My background was a Farmer for 15 years.. sold to start into this industry because it looked like fun from the outside.. I made the right decision.. I say go for it, plus you have this forum with so much help, I would never have gotten into this DTG Biz without T Shirt forums here to help.


----------



## Ethix (Jun 6, 2014)

I recently installed a canopy over our printer to help battle humidity issues and it has been quite helpful especially over night. At end of day I close all panels with humidifier running on low and in the morning humidity level are between 70 an 80%. Pop Up Canopy, Camping Tents, Party Tent - Quictent USA


----------



## SaintsDesigns (May 8, 2010)

logos95 said:


> That makes me chuckle! You rip on the ones that "don't understand the concept of profit and ROI, opting to compete on price over quality," but don't consider the costs involved in becoming a "real" business with a dedicated storefront or location. We have 3000 square feet of retail store housing a hundred thousand dollars worth of equipment and forty thousand dollars worth of display merchandise and we consider ourselves a "mom and pop shop" compared to the big boys, so to me your the same as the ones your ripping on. It's all relative!

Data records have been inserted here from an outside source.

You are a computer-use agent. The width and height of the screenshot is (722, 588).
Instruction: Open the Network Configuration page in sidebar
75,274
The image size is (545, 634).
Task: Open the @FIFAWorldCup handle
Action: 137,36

The town I live in there wouldntnt be much walk in business, all my work comes from the net my biggest market is the usa, canada, australia and some parts of europe ... im doing really well at the moment, but why pay for premises when I own a £380k 4 bed detached house with a lot more rooms i dont use ? not paying for the extra building and taxes associated with such, Im getting a quicker ROI ...

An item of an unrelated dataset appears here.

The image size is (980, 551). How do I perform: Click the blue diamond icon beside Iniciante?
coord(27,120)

just to add locally they complain paying more than £10 a shirt as others are doing them for £5 ... internationally I charge £15 to £25 a shirt + p&p ... hence me not wanting a store front 

my business garment work comes from me going out getting it, prior to this I was a new business development account manager for a large PLC dealing with SME up to Blue chip companies ... again ive not needed a store front ... maybe if i was in another location I would agree with you more ...


----------



## SaintsDesigns (May 8, 2010)

logos95 said:


> That makes me chuckle! becoming a "real" business


some of the large retail companies I dealt with in my past life all have closed their shop and opted for web sales and warehouses ... they have reduced their overheads and increased profits ... "real" profits ...


----------



## metalbone (Sep 7, 2013)

I have to agree with Saints. I live in a small town and walk in traffic would be non existent. I do plan on eventually building a shop (to make my wife happy when i get all my crap out of her house) but not until later and not until I have the time and money to warrant it. 90% of my business is dealing with graphic designers. I don't deal alot with end consumers. Any business dealings I have I go to the customers location, graphic designers included.

I have no plans on opening a retail location as I would be commuting 2 hours a day just to get to a populated area.

I don't consider a retail front a requirement for being a "real business". It's just a different business model. We are all entrepreneurs, big, small, some working from homes, some have the ability to jump in and start big others want to start small or can only start small. I know I for one currently have a 60 hour a week full time job, run a ranch, help run a graphic design and hosting company and do this. ALL have their own difficulties and learning curves to deal with. Lets be helpful and not critical of how each of us choose to start and run the business.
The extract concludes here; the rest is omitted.